*** Record extracts ***

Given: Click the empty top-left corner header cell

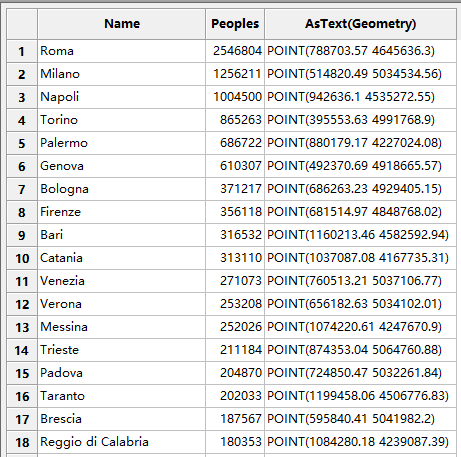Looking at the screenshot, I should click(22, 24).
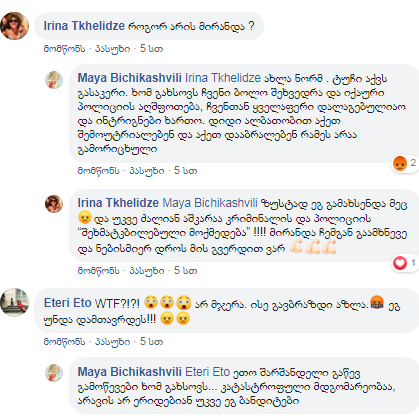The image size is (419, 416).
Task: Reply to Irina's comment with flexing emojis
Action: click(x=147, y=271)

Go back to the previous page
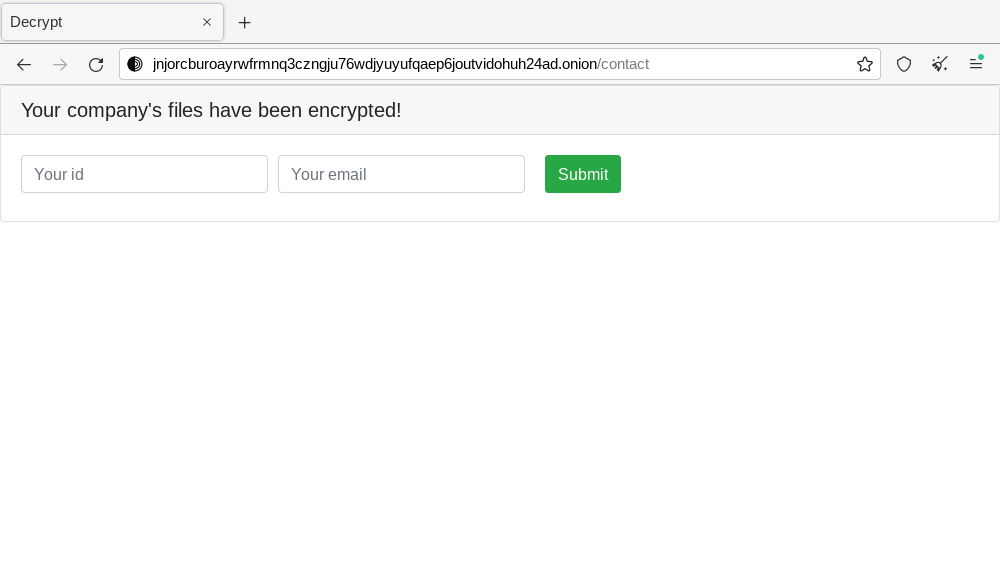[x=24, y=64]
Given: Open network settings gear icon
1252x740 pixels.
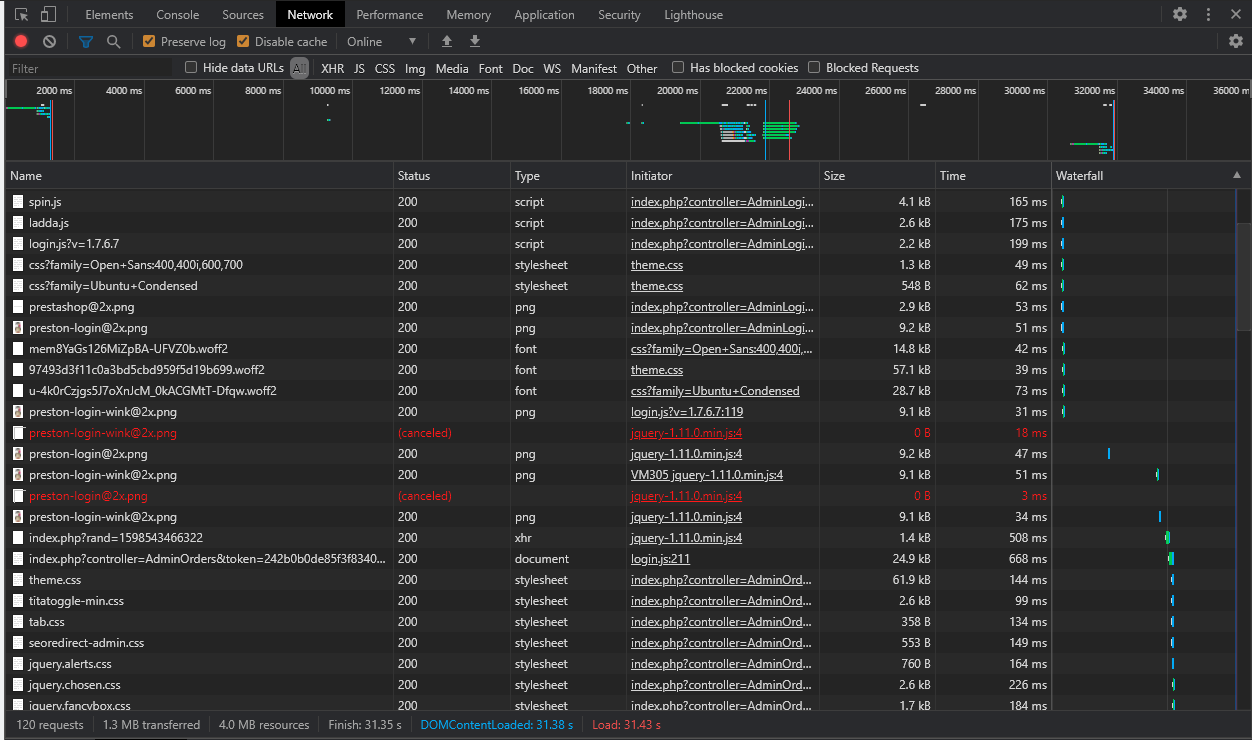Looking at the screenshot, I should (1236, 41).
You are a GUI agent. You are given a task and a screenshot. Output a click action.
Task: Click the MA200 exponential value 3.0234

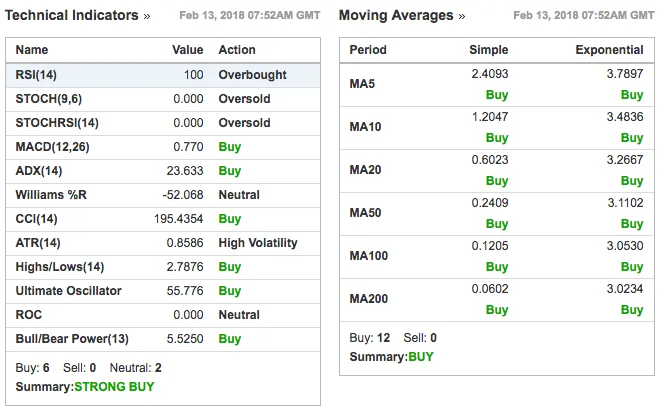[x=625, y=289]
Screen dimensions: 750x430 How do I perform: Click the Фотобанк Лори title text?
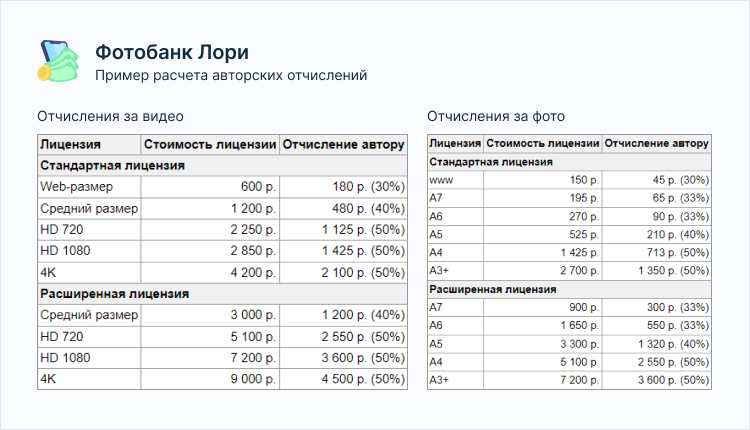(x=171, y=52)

*** End of Record extracts ***

[Your instructions] If a line comes after the line with "Given: Open network settings gear icon", it stays out; print exactly every line from the start of the entries up to and including that line, but no pictures.

[Completed task]
Given: Click the empty top-left corner header cell

Looking at the screenshot, I should click(22, 24).
The image size is (419, 416).
Task: Reply to Irina's comment with flexing emojis
Action: click(x=147, y=271)

Go back to the previous page
[x=24, y=64]
Given: Open network settings gear icon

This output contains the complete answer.